David Handley

Children in Beijing

The images are an observation of the political status in China regarding its restrictions, in particular the 'One-Child Policy'. The photographs show the value of the children, being an only child, as they are lavishly dressed by their parents. Their unique fashion sense and outfits are a way of showing society, as well as the children, that freedom of expression is acceptable.

The story is an illustration of the cultural differences between the eastern and western societies and the underlying messages that can be conveyed through fashion.

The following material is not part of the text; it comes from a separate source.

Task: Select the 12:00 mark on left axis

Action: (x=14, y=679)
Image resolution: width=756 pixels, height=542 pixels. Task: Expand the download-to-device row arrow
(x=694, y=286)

The People's Republic of China is the most populated country in the world and is governed by the Communist Party of China, the world's largest political party. The Cultural Revolution and subsequent reforms in the 1970's saw the personal freedom, taken for granted in western society, severely restricted for the Chinese. One of these restraints is the 'One Child' Policy. A rule unimaginable in the west, it is seemingly a necessity in China due to overpopulation, especially in urban areas. This has created problems such as a 'Son Preference'. Sons provide a better social and financial support for their families. Once married, daughters become primarily part of the groom's family. Therefore girls become less desirable, which can lead to either abortion or abandonment. A single child naturally becomes more precious which can lead to parents becoming more protective and overindulgent. Also children with no siblings can result in a lack of communication and social skills and added pressure to excel in school. Whilst in Beijing I became aware of an almost political statement through children's fashion. Parents dressed their young children in a way that showed a strong element of self expression. Each child I witnessed wore a unique outfit put together in a creative individual manner which conveyed to me an expression of freedom and individuality, communicated through the newest generation. This also sends a simple but strong message that conforming is not compulsory. The photographs in this series are a study that embrace this statement and are images captured in and around perhaps the most iconic political landmark in China, Tiananmen Square.